Gamblers fallacy: How to beat your mates at poker!

How an understanding of psychology can, if not help you win, at least understand why you lose when you gamble.

Hand over the money, turns out I wasn't bluffing!

Hand over the money, turns out I wasn't bluffing!

Gambling has proved a rich vein for psychologists to display our flawed logic. The classic is the gamblers fallacy.

This can be roughly explained as follows: 

'Martina watches coins being flipped for years on end and notices that a run of 21 heads in a row is unbelievably rare (1:2,097,152 to be exact). So she comes up with a cunning plan, saves all her money and waits for the next run of 20 heads. She then puts her life savings on it coming up tails, with the odds of at over one in two million for another head she has to win right?'

If only, by the time she gets to the 21st toss the unlikely event has happened the 21st toss is 50/50 heads or tails. The previous tosses have no impact on the last one, they are independent events. This explains why there is no such thing as winning streaks. We retrospectively assign meaning to a particular outcome that was mere chance. When you see real random sequences they are always 'clumpy' and you can always see 'streaks' in them. Only fake random sequences go: heads, tails, heads, tails, heads, tails.

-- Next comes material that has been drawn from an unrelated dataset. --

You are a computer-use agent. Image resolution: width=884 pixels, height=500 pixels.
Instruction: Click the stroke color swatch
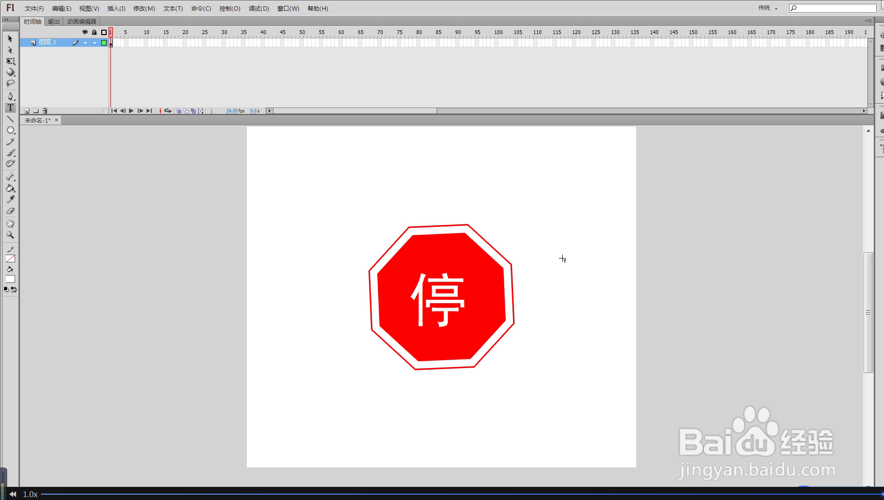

There are other similar examples with people checking which numbers come up in the lottery and other 'systems' for gambling.

Someone who knows these things is hard to beat. You can win any individual game against them but over the long run, over many games they will know that on coin toss their odds are always exactly 50% no matter how many heads have come up before. So how do you beat one of these people at poker? Well, those people take this stuff very seriously so here's my advice to beat them:

1) Endlessly talk about how lucky or unlucky you feel, this will immediately cause them to become irritated, explain there is no such thing as luck and hence become distracted.

2) Play the first few hands completely logically, no bluffing but for low stakes. This reassures them you have returned to the world of logic.

3) Now start smirking to yourself, sighing, cursing your luck, rubbing lucky charms and anything else which is distracting.

4) For the killer blow; start betting like mad for high stakes, sometimes bluffing sometimes not. Those numbers people, like everyone, are reluctant to believe others see the world differently from themselves and will lose big as they struggle to find logic in your actions.

By the time they work out what you're up to they will have lost their shirt to a pair of twos!

Well, you need a bit of luck as well!

This may seem mundane, but for individuals with gambling problems the gamblers fallacy cognitive distortion plays a big part in maintaining their addiction. It feels so compelling people who no logically it's wrong can't resist it. 

As a final mind bender, go back to Martina above, now its you and her betting on the final toss BUT you are armed with an understanding of the gamblers fallacy, who's most likely to win?